Todavia, o que é que se pensará deste jigajoga do “sim, mas”, deste sim envergonhado, deste jogo com um pau de dois bicos, deste estar bem com Deus e com o diabo?
Eu sei que riscamos muito pouco no concerto europeu, mas esta maneira de obedecer aos grandes e este medo de ofender os de fora diz muito do que somos, ou do que, neste caso, o governo pensa que somos. E não me reconheço neste retrato cobarde, acéfalo, espertalhaço, oportunista e, finalmente, pouco sério.
Este caso envergonha-me, como homem, como cidadão e como português. Basta!
3 comentários:
A forma como o PS está a tratar com a questão do “casamento gay” é de uma falta de lucidez incrível. É uma coisa tão absurda que o próprio PS está completamente partido ao meio. Mas pior, bem pior, é o processo do Kosovo. Não estou de acordo que aquilo seja um protectorado alemão. A independência do Kosovo é obra dos EUA, que, ainda antes da declaração de independência, ali estabeleceram a maior base americana na Europa.
A história repete-se. Tal como há muitos anos os EUA armaram Sadam, para depois o derrubar, também agora armaram os homens que, numa aliança pouco clara, criaram o Kosovo.
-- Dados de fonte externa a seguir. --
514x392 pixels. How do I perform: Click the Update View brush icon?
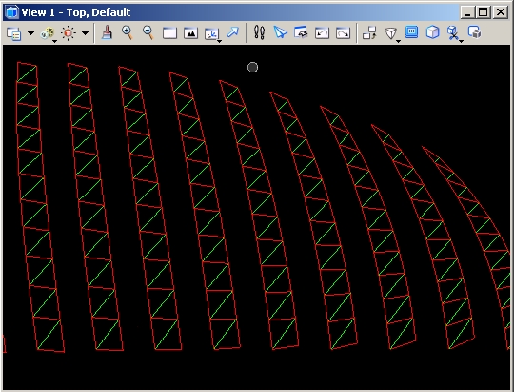pyautogui.click(x=107, y=32)
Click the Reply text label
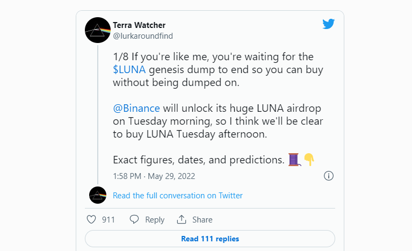 [x=155, y=220]
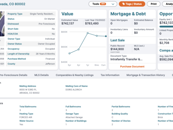Viewport: 173px width, 130px height.
Task: Click the Print button
Action: 154,4
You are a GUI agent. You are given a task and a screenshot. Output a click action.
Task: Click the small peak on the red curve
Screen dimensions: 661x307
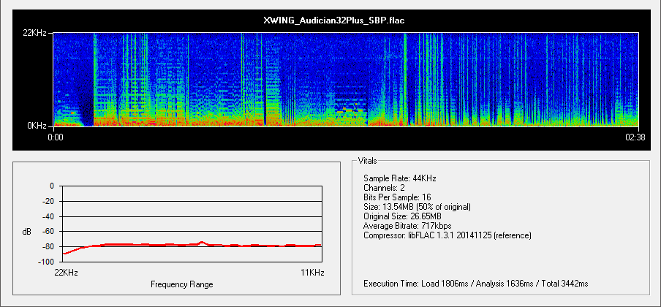tap(202, 242)
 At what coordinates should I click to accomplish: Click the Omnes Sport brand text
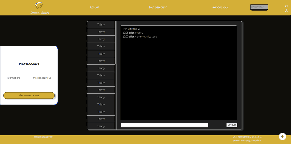39,13
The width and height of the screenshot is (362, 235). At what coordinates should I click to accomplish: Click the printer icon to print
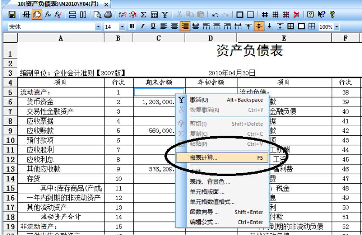(x=108, y=15)
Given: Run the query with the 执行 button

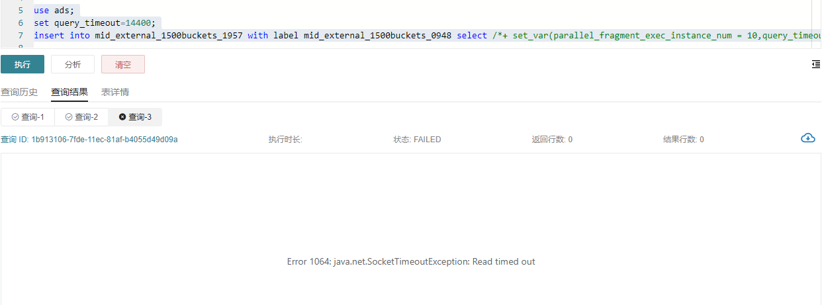Looking at the screenshot, I should pyautogui.click(x=23, y=64).
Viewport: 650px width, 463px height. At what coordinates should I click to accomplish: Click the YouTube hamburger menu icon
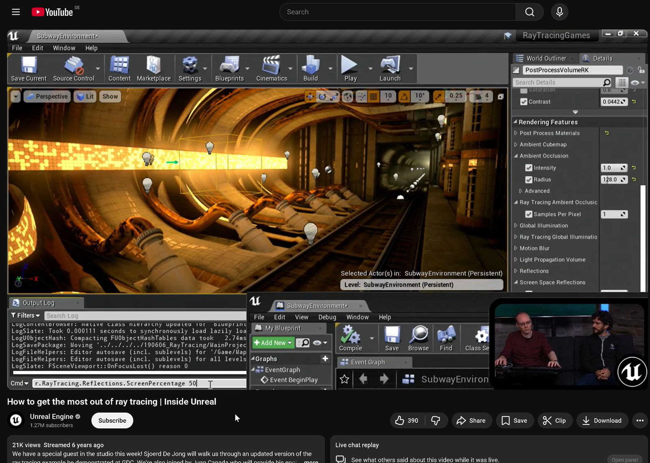click(x=16, y=12)
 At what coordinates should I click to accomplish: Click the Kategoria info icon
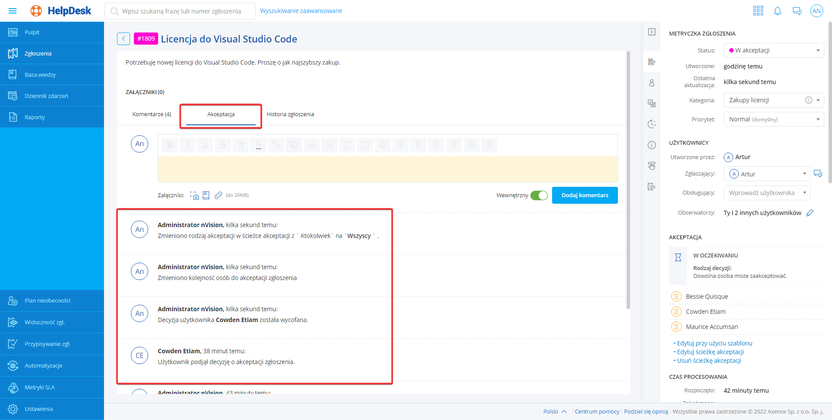click(808, 100)
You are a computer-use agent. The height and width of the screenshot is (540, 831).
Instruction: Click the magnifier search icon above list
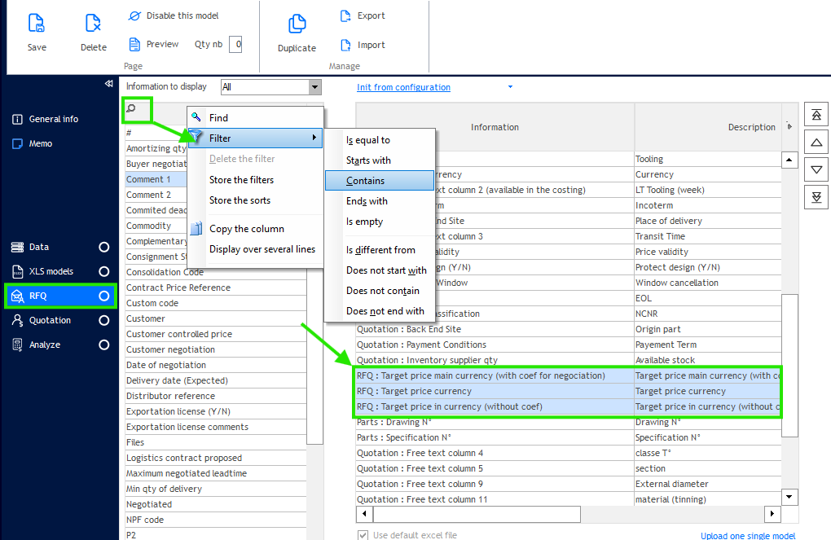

Falta saber como é que esta história vai terminar. Às tantas lá terá que vir um Presidente futuro acabar com a obra de Bush, cujo resultado é a criação desta jovem nação.
Quanto à posição do governo português? Neste caso, apenas nos admira o tempo que demorou a seguir as orientações superiores. De facto, não dava para manter, por mais tempo, uma posição desalinhada.
O Montenegro reconheceu o Kosovo.
Esta história do Kosovo bvai acabar mal e, como sempre, os patetas americanos vão continuar a fazer asneira.
Sobre o "casamento" de homossexuais, já me pronunciei. Não faz sentido algum! Os direitos dos homossexuais estão garantidos na lei. E se é preciso mudar as leis sucessórias, mudem-se. Dê-se total liberdade a cada pessoa de dispor livremente dos seus bens, acabando com as regras da sucessão legitimária. Quanto ao arrendamento, a tendência é para acabar com a sucessão. E nos direitos laborais, é preciso acabar com o absentismo remunerado.
Misturam-se conceitos diversos usando a mesma expresão.
Reforma estrutural era abolir o instituto jurídico do casamento. Já não há deveres, nem sanções, nem culpa, apenas conta-corrente a apurar em proceso de liquidação, para já judicial, mas não demora muito a passar para as Conservatórias ou para solicitadores de execução ou, se calhar, investigadores privados licenciados... Nesta sociedade, faz sentido haver casamento? Só para se for para haver divórcio!
Até querem obrigar a quem não se quer casar a ter os mesmos direitos! Veja-se o regime da união de facto ...
Estou contigo, não é preciso dizer mais. É a tristeza da nossa malta de/dos 60s. Abraço.